Positive integer — Configure the layer for the specified number of input channels. NumChannels and the number of channels in the layer input data must match. For example, if the input is an RGB image, then NumChannels must be 3. If the input is the output of a convolutional layer with 16 filters, then NumChannels must be 16.

`WeightsInitializer` — Function to initialize weights
`"glorot"` (default) | `"he"` | `"narrow-normal"` | `"zeros"` | `"ones"` | function handle

Function to initialize the weights, specified as one of the following:

"glorot" – Initialize the weights with the Glorot initializer [1] (also known as Xavier initializer). The Glorot initializer independently samples from a uniform distribution with zero mean and variance 2/(numIn + numOut), where numIn = FilterSize(1)*FilterSize(2)*FilterSize(3)*NumChannels and numOut = FilterSize(1)*FilterSize(2)*FilterSize(3)*NumFilters.
"he" – Initialize the weights with the He initializer [2]. The He initializer samples from a normal distribution with zero mean and variance 2/numIn, where numIn = FilterSize(1)*FilterSize(2)*FilterSize(3)*NumChannels.
"narrow-normal" – Initialize the weights by independently sampling from a normal distribution with zero mean and standard deviation 0.01.
"zeros" – Initialize the weights with zeros.
"ones" – Initialize the weights with ones.
Function handle – Initialize the weights with a custom function. If you specify a function handle, then the function must be of the form weights = func(sz), where sz is the size of the weights. For an example, see Specify Custom Weight Initialization Function.

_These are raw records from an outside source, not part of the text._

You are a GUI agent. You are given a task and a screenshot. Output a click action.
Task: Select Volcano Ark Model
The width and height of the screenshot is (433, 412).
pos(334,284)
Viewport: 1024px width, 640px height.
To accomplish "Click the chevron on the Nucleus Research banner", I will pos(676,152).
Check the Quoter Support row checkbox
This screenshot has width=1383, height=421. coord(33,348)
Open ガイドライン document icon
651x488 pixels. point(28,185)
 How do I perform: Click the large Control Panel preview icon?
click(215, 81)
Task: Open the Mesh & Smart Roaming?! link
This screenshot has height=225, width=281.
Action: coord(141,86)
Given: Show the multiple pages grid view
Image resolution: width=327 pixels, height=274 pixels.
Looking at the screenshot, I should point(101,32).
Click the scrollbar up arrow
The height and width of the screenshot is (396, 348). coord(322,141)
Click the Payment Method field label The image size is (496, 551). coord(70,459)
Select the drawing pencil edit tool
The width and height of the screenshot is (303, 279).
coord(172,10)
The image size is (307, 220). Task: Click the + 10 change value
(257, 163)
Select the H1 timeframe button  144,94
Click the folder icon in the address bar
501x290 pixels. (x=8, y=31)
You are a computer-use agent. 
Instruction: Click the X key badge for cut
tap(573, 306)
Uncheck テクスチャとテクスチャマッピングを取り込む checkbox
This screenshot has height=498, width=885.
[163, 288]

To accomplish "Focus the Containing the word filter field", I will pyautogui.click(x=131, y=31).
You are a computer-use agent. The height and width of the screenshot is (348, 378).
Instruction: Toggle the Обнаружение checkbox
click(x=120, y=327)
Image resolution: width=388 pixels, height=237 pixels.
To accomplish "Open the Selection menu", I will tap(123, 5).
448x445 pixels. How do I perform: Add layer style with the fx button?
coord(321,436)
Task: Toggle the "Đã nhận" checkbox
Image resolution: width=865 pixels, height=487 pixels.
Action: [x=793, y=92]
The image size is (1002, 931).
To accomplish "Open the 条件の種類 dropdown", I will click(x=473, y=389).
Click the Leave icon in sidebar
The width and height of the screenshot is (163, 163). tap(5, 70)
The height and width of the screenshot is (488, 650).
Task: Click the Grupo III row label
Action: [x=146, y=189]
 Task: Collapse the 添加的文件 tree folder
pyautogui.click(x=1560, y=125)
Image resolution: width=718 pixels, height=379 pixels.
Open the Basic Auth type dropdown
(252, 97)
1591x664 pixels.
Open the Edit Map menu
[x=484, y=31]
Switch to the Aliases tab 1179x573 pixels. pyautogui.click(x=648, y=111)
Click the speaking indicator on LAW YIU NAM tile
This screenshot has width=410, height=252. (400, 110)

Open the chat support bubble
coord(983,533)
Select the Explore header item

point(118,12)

The layer only initializes the weights when the Weights property is empty.

Data Types: char | string | function_handle

`BiasInitializer` — Function to initialize biases
`"zeros"` (default) | `"narrow-normal"` | `"ones"` | function handle

Function to initialize the biases, specified as one of these values:

"zeros" — Initialize the biases with zeros.
"ones" — Initialize the biases with ones.
"narrow-normal" — Initialize the biases by independently sampling from a normal distribution with a mean of zero and a standard deviation of 0.01.
Function handle — Initialize the biases with a custom function. If you specify a function handle, then the function must have the form bias = func(sz), where sz is the size of the biases.

The layer initializes the biases only when the Bias property is empty.

Data Types: char | string | function_handle

`Weights` — Layer weights
`[]` (default) | numeric array

Initial layer weights for the convolutional layer, specified as a numeric array.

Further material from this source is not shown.